A new study explores a moral dilemma facing the creators of self-driving vehicles: In an accident, whose lives should they prioritize?
By Tom Jacobs
Trolly problem of self-driving car. (Illustration: Iyad Rahwan)
So you’re driving down a dark road late at night when suddenly a child comes darting out onto the pavement. Instinctively, you swerve, putting your own safety in jeopardy to spare her life.
Very noble of you. But would you want your driverless vehicle to do the same?
That question, which can be found idling at the intersection of technology and ethics, is posed in the latest issue of Science. A variation on the famous trolley dilemma, it won’t be theoretical for long: Self-driving vehicles are coming soon, and they will need to be programmed how to respond to emergencies.
A research team led by Iyad Rahwan of the Massachusetts Institute of Technology argues that this poses a huge challenge to their creators. In a series of studies, it finds people generally agree with the “utilitarian” argument — the notion that cars should be programmed to spare as many lives as possible.
However, when asked what they would personally purchase, they tended to prefer a vehicle that prioritized the safety of its riders.
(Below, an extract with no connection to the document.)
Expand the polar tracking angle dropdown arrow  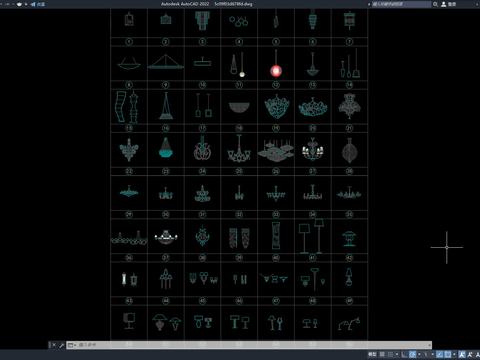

And a theoretical government regulation that would mandate a spare-the-greatest-number approach significantly dampens their enthusiasm for buying a driverless car.
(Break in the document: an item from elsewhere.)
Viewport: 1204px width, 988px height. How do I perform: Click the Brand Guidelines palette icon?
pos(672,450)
“Figuring out how to build ethical autonomous machines is one of the thorniest challenges in artificial intelligence today.”
“Figuring out how to build ethical autonomous machines is one of the thorniest challenges in artificial intelligence today,” the researchers write. “For the time being, there appears to be no way to design algorithms that would reconcile moral values and personal self-interest.”
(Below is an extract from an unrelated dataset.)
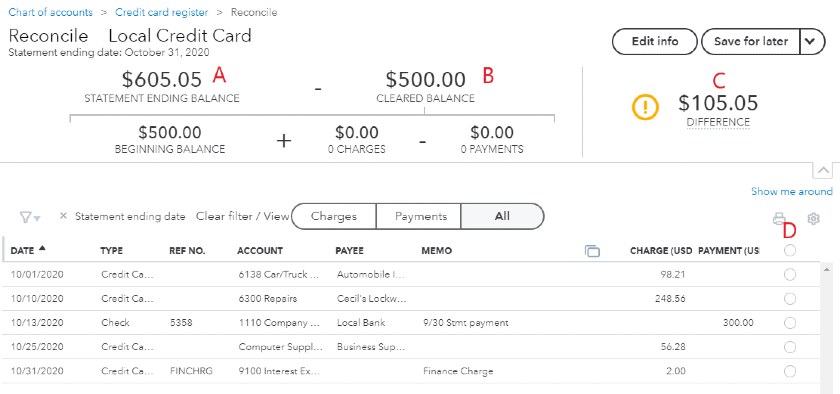The height and width of the screenshot is (394, 840).
Task: Click the DATE column sort arrow
Action: (x=42, y=248)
Rahwan and colleagues Jean-Francois Bonnefon and Azim Shariff describe six studies, all conducted online via Amazon’s Mechanical Turk. In the first, the 182 participants “strongly agreed that it would be more moral for autonomous vehicles to sacrifice their own passengers when this sacrifice would save a greater number of lives overall.”
Another study found this still held true even when the passengers were described as “you and a family member,” as long as it meant saving the lives of multiple pedestrians. The 451 participants, however, “indicated a significantly lower likelihood of buying the autonomous vehicle when they imagined the situation in which they and their family member would be sacrificed for the greater good.
In still another study, the 393 participants “were reluctant to accept government regulation” that would mandate programming the cars to ensure the fewest lives were lost. “Participants were much less likely to consider purchasing an autonomous vehicle with such regulation than without.”
That suggests such regulations “could substantially delay the adoption” of driverless cars, the researchers write. That would be unfortunate, they note, since these cars are much safer than those driven by humans, and more lives will be saved as more of them are on the road.
Altogether, the results suggest people approve of self-driving cars “that sacrifice their passengers for the greater good, and would like others to buy them — but they would themselves prefer to ride in autonomous vehicles that protect their passengers at all costs.”
A dilemma indeed. If you’d like to explore the specific ethical questions in more detail— which may or may not clarify your thinking — you may do so at http://moralmachine.mit/edu.
Or you can just give it some serious thought while you sit in traffic.